* _Brief_:
At the line containing "has width=572, height=733.", begin retyping, and continue word for word until the records below run out.

<<<<

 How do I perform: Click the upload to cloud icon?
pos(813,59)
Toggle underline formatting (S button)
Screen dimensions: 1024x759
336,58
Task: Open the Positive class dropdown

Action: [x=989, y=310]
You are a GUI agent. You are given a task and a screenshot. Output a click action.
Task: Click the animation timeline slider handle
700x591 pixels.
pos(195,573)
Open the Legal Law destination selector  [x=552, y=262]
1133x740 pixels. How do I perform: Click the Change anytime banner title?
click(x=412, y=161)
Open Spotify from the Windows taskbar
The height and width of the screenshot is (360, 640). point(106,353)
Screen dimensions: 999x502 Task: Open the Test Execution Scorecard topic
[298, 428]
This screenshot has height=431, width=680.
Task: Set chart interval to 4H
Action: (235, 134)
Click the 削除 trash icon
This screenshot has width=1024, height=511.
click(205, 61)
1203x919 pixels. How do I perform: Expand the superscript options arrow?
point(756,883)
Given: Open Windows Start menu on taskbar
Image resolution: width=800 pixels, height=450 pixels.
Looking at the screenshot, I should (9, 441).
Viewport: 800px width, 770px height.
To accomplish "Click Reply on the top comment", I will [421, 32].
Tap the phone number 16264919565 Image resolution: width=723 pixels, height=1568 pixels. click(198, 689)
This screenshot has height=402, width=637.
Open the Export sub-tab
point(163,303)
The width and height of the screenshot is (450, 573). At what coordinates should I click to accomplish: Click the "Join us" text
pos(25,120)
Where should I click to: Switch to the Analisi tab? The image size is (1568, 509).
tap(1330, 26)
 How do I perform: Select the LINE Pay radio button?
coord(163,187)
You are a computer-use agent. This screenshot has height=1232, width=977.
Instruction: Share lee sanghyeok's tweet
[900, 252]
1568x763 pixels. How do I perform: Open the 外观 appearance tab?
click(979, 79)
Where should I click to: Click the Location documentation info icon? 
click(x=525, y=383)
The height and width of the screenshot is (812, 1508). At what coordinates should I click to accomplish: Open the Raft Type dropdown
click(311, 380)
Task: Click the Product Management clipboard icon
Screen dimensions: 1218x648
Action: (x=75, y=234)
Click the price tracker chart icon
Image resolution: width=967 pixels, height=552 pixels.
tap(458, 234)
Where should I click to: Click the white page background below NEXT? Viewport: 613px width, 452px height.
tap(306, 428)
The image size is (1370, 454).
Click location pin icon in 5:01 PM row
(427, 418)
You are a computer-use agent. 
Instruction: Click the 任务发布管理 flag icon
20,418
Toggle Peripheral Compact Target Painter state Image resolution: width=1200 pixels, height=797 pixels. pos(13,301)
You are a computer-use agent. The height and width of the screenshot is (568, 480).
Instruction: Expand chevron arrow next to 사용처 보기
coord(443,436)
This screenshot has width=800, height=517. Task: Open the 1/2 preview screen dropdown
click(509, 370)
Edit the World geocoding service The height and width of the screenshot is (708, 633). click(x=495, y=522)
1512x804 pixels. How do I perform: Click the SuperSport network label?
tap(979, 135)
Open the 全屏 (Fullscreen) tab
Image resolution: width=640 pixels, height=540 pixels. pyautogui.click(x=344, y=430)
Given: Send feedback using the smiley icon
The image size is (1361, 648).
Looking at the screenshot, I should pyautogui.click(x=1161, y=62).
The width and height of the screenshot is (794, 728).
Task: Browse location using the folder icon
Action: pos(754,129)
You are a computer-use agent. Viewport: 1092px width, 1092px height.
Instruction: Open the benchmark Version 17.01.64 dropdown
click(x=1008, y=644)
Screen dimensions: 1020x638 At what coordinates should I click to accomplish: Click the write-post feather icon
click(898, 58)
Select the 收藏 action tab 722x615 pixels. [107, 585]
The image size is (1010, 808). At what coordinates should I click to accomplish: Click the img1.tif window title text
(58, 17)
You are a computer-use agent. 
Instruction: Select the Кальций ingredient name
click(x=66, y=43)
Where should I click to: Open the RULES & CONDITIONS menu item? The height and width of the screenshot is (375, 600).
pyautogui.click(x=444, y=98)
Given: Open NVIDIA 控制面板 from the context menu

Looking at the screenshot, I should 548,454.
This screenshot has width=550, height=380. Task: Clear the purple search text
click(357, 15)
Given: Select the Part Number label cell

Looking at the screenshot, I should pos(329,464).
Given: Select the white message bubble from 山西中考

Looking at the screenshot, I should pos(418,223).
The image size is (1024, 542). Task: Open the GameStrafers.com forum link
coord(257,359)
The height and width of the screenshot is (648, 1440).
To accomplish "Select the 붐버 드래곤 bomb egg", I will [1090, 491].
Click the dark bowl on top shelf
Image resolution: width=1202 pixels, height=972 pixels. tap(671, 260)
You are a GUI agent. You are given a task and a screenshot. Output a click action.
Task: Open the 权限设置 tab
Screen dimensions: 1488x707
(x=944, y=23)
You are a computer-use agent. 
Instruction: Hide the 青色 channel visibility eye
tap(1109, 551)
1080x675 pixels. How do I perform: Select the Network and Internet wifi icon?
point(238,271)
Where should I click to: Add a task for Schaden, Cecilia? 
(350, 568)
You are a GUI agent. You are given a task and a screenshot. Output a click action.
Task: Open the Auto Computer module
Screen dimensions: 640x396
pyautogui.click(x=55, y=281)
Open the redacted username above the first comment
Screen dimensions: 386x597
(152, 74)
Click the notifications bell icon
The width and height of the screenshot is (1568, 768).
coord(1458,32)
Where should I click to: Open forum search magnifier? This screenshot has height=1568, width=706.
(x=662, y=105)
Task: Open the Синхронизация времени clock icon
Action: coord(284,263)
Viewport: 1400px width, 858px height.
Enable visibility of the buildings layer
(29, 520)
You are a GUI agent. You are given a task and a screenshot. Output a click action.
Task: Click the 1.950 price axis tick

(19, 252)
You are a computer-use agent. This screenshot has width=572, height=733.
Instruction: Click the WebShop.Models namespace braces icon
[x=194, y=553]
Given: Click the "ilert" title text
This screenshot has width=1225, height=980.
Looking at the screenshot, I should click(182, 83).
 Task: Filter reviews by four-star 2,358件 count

>>>>

* _Answer to this problem_:
You are a computer-use agent. This screenshot has width=572, height=733.
Instruction: Click the WebShop.Models namespace braces icon
[x=194, y=553]
Given: Click the "ilert" title text
This screenshot has width=1225, height=980.
Looking at the screenshot, I should click(182, 83).
 Task: Filter reviews by four-star 2,358件 count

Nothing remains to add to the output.